In the book and on his website, Orton shares links for where these slant boards can be purchased. He offers a unique version of his own that is also built to wobble – to make the sequence even more challenging. But the slant boards for sale online are kind of pricey ($50+). And his slant boards can’t be purchased separately; they’re sold in a set with balance poles, a DVD, etc. For $79.99. I’m sure it’s all worth it, but for one, I don’t need all the other stuff – because I have the book to tell me what to do, already! Two, I kind of have a very tight budget to work with. But, I’m also a bit of a perfectionist, so I really, reeeally wanted his wobbly version. Lucky for me, I have an uncle who does a little wood work….
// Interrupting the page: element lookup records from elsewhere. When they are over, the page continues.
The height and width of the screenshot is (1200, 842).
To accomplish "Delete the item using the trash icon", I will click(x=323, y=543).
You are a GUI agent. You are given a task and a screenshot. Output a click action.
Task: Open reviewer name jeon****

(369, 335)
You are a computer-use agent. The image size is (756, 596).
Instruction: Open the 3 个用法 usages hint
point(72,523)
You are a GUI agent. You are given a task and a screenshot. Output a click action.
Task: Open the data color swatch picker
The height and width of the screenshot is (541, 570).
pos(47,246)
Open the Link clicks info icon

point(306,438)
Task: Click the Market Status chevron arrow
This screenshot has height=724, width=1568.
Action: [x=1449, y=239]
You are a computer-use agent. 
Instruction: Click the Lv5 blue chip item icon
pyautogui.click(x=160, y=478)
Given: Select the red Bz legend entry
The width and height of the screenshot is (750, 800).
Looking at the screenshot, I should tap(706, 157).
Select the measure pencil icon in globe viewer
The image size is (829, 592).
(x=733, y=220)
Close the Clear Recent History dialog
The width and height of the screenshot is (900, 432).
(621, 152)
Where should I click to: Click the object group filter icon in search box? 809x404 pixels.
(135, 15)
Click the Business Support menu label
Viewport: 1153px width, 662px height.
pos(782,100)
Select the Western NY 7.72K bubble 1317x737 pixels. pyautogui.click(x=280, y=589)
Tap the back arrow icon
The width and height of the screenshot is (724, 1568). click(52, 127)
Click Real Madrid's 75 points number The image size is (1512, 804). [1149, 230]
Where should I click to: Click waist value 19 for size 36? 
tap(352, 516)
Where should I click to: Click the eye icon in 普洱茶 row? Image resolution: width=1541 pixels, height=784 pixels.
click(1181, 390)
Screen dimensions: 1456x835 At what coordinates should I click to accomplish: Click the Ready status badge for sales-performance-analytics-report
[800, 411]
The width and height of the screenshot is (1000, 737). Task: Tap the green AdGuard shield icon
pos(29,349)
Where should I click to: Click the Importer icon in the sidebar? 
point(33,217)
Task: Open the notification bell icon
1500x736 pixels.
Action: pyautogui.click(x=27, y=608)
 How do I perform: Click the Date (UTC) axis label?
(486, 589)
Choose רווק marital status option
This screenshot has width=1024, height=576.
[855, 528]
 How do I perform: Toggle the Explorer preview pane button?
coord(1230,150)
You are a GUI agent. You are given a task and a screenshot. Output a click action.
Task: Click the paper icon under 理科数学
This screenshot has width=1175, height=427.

I emailed pictures of Orton’s slant board to Uncle Bill, and – three hours later – my mom called me to say that he was at her house with this, sweet prototype:
It’s a little bigger than Orton’s version (his is only big enough to put your forefoot on it), but it functions just the same. Absolutely freaking perfect!
While I was at Mom and Dad’s house testing this dealie out, I explained that I was going to use broomsticks or old golf clubs as the poles for balance. Then my dad said to hold everything; he’d be right back. He returned from the basement a few minutes later with two walking sticks that are I-DEAL for this. They’re nice and tall, and they have convenient rubber tips on the bottom. (Which come off to reveal metal points. So if I decide to pick up trash at the playground down the street, I’m all set.)
Here’s the whole setup in action (inaction?):
My family made fun of me for being so excited about something they perceived as just another way for me to torture myself. But I was literally jumping up and down and clapping my hands like a little kid on Christmas morning!
I just did the beginner (two pole) sequence of just balancing* and (as my brother would say) SWEET MERCIFUL CRAP is it tough! You feel it the whole way up to your hip and in your abs. But I’m super psyched about the possibilities. Gonna get me some uber-strong feet! (*There are other exercises on the slant board – knee raises, etc. Definitely need to build up!)
Anyway, I’ll report back on progress in the future, but I’d like to close with this: I really liked The Cool Impossible, even though it’s a bit overwhelming. It’s just a LOT of information and pieces to put together. (Which days am I going to do the scheduled runs? Which days for strength sequences? Which days for form drills? ACK!) So I’m trying not to put it all together. Baby steps, I say!
But what I liked best about the book was how Eric Orton’s passion for running and for helping other athletes shines through. Not only do you get the sense that he really wants to help you become a better runner, he covers the whole gamut for you like he’s really your own, personal coach. It would have been more than sufficient to just cover the mechanics and drills associated with running itself. But the additional information (e.g., eating habits, mental tips) and the way he writes like he’s giving you a giant pep talk is what really pushes it over the top. The Cool Impossible is not only informative, it’s tremendously motivating and inspiring. I’d highly recommend it to anyone who wants to learn more about good running form and improving your own.
p.s. Earlier today I read this blog post that includes how the author imagined that Steve Prefontaine was her personal coach. Eric Orton is SO now going to be my imaginary friend/running coach!